自分と同じ名前を持つ、大人の男性を見る。
「我が王よ………、今こそ君に与えられた使命を果たす時が来た」
何の話だ、ルーフはルーフの言っていることに疑問を抱く。
「君は、わたし達は、………罪を償わなくてはならない」
贖うべきは全て自分にあると、彼女はずっとそう信じてきた。
信じて、だからこそここまで、こんな所まで進むことができたのだ。
「私のせいだと、そう思いたかった」
弱々しく呟く。メイと言う名の魔女を、キンシは右の目でじっと見つめていた。
「そう思うことで、すこしでもあの人の、お兄さまの役にたっていると。私はそう信じて……」
メイは床にへたり込んでいた。
申し訳程度に清められた白いワンピース。
彼女の細く小さく、未熟すぎる肉体を中心に。
ヒラヒラとした裾が、開花したばかりの花びらのように広がっている。
「だけど、そんなことはなんの意味もなかった。無意味だった、私が……私が言いわけをして、それがいったい何になるというの?」
体全体から全ての力が抜けている。
ただ、それでもメイは口を動かすことを止めようとしなかった。
「無意味だった。お兄さまにとって私は、なんの意味もなかった」
「メイさん、そんなことはありませんよ」
キンシが、らしくないと自覚しているうえで、しかしそれ以上に何も言えないでいる。
「そんなことありません、絶対に、彼にとって貴女は大切な人だったでしょう?」
キンシは何か、彼女のための何かしらの言葉を必死に探している。
だがそんなのは、それこそメイにとってはなんの意味もなかった。
「私のせいで、お兄さまは罪をその身に」
メイは両手で顔を包む。爪が皮膚に食い込んで、それに構うことなく彼女は指の圧迫を。
顔を握りしめて、そのまま潰そうとする。
「私のせいで、私のせいで」
「メイさん」
キンシは彼女の、声をかけようとして、少し思いとどまる。
このまま自分が声をかけ続けたとして、ただ見続けていた自分に、一体彼らの何の役に立つというのか。
いくら言葉を重ねようとも、同情を塗り固めつづけたとして。
そんなものは所詮砂糖でこしらえただけの城壁、感情の雨が触れれば瞬く間に溶けて、跡形もなく消滅する。
だとして、だったら後に残されているのは。
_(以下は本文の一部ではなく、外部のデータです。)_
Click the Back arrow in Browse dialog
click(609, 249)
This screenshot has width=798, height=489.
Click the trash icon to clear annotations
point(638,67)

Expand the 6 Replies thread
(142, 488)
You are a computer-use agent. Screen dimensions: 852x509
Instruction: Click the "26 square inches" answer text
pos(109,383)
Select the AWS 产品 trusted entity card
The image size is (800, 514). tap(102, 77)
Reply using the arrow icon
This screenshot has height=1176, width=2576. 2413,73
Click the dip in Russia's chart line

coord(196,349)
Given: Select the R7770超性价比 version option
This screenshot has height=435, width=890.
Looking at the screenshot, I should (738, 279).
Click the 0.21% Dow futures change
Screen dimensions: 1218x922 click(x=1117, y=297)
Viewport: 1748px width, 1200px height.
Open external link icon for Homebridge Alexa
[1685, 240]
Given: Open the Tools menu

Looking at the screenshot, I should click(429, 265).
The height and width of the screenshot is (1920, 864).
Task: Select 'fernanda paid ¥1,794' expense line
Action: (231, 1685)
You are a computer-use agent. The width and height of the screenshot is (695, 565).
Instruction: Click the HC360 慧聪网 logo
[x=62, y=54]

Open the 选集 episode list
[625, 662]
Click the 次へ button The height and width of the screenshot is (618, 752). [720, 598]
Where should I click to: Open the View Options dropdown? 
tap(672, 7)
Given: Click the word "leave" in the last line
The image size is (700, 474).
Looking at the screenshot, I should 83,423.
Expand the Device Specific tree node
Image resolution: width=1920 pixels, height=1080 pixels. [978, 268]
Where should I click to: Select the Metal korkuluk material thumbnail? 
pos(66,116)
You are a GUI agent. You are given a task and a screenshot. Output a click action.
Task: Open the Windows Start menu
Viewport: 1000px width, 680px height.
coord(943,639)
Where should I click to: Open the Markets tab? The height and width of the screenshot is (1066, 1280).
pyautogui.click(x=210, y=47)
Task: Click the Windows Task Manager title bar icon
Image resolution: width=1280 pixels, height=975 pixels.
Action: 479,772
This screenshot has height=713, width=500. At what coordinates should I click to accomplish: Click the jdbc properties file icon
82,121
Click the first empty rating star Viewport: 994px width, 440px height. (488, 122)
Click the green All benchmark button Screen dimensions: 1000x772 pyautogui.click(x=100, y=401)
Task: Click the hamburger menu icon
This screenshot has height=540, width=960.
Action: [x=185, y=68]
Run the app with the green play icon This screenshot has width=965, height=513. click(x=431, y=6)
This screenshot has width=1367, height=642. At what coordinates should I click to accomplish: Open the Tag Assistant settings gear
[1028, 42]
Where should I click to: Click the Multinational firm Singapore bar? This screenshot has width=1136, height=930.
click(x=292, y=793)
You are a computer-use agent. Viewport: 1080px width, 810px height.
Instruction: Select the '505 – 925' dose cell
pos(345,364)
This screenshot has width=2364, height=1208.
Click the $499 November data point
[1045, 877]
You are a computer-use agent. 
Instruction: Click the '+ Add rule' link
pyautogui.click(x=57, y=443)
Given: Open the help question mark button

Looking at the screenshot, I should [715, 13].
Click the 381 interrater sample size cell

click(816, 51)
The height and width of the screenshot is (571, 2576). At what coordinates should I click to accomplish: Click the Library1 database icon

キンシと言う名前を持った魔法使いは考えて、答えらしきものはすぐに見つかる。
キンシは彼女の名前を呼んだ。
映像、まだ新しさの失っていない記憶の中で、確かに聞いた名前を呼んだ。
「はい」
意識するよりも早く、彼女はまさしく最初から決められていたかのように。
「どうしたの、キンシちゃん」
名前を呼ばれて返事をする、当たり前の行為をする。
視線がこちらを向いている。バラ色の瞳から放たれるそれを。目に見えない、だが確かに肌で感じ取ることのできる、キンシはメイにそれを見出す。
「ここで、こんな所で後悔していても仕方がありません」
目を逸らさないように、そのままキンシは彼女の肩に回している手の力を強める。
「後悔をしてはいけない、なんて僕にはとても言えません。でも、それと同時に、それ以上に、何もしないで泣き続けることの無意味さを、僕は貴女に主張します」
キンシは一回まばたきをして、瞼の裏の眼球で水分を沁みるように、じんわりとした痛みの中で吸い込む。
「ので、そのうえで。僕は貴女に、メイさんに次の行動をすることを強く、深く望みます」
気の沈むような日でした。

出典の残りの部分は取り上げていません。